WORK ITEM
Every line from the one with "Click the blue save disk icon in the toolbar" to the end of the listing below must be printed exactly, with no other text and no pictures.
----
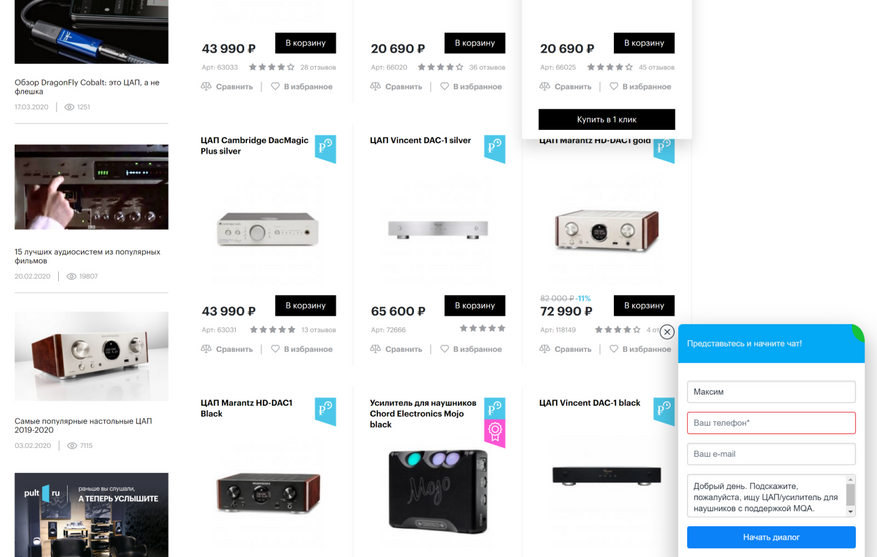This screenshot has width=877, height=557.
Task: Click the Ваш телефон input field
Action: [x=771, y=423]
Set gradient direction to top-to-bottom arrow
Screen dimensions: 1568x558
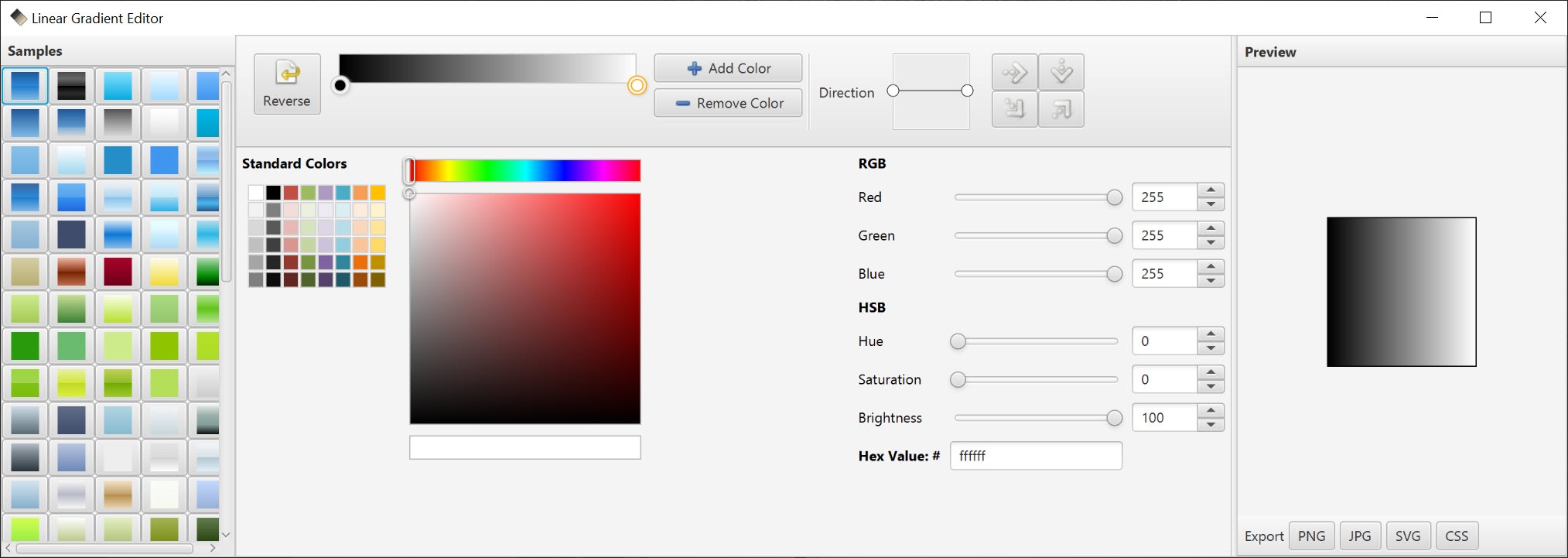pos(1061,73)
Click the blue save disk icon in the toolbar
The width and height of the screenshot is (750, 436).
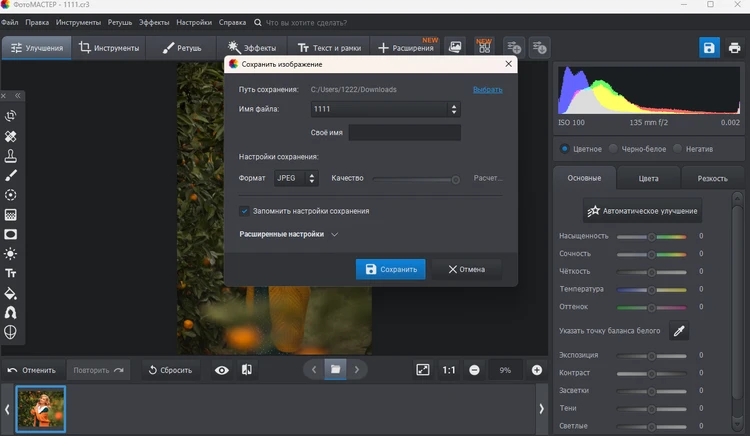708,48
----
TASK OUTPUT
Click the blue save disk icon in the toolbar
The width and height of the screenshot is (750, 436).
708,48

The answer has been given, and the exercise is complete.